### 任务说明:
请原样抄录条目中的一段文字。这一段从条目开头起，到包含“Click the 26m”的那一行止，首尾两行都要包括在内。

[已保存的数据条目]

........

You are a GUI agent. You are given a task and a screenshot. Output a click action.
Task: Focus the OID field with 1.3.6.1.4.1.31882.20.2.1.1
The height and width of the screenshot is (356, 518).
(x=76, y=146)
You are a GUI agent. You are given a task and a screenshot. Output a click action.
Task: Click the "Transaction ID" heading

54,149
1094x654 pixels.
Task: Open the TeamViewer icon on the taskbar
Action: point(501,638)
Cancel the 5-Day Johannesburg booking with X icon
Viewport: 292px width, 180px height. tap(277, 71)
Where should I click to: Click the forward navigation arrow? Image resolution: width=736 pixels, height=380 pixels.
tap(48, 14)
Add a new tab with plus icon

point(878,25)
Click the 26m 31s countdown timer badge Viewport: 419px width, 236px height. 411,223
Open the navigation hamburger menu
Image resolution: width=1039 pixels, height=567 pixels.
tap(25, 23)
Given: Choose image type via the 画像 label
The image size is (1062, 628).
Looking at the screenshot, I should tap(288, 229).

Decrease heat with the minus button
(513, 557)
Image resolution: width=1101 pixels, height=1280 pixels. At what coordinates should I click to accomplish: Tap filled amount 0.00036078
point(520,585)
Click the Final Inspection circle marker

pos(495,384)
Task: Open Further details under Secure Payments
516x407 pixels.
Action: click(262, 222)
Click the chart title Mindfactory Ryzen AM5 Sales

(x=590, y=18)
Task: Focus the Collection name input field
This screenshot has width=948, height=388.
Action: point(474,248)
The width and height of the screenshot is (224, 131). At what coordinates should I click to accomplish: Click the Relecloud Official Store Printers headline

........

### 完成结果:
You are a GUI agent. You are given a task and a screenshot. Output a click action.
Task: Focus the OID field with 1.3.6.1.4.1.31882.20.2.1.1
The height and width of the screenshot is (356, 518).
(x=76, y=146)
You are a GUI agent. You are given a task and a screenshot. Output a click action.
Task: Click the "Transaction ID" heading

54,149
1094x654 pixels.
Task: Open the TeamViewer icon on the taskbar
Action: point(501,638)
Cancel the 5-Day Johannesburg booking with X icon
Viewport: 292px width, 180px height. tap(277, 71)
Where should I click to: Click the forward navigation arrow? Image resolution: width=736 pixels, height=380 pixels.
tap(48, 14)
Add a new tab with plus icon

point(878,25)
Click the 26m 31s countdown timer badge Viewport: 419px width, 236px height. 411,223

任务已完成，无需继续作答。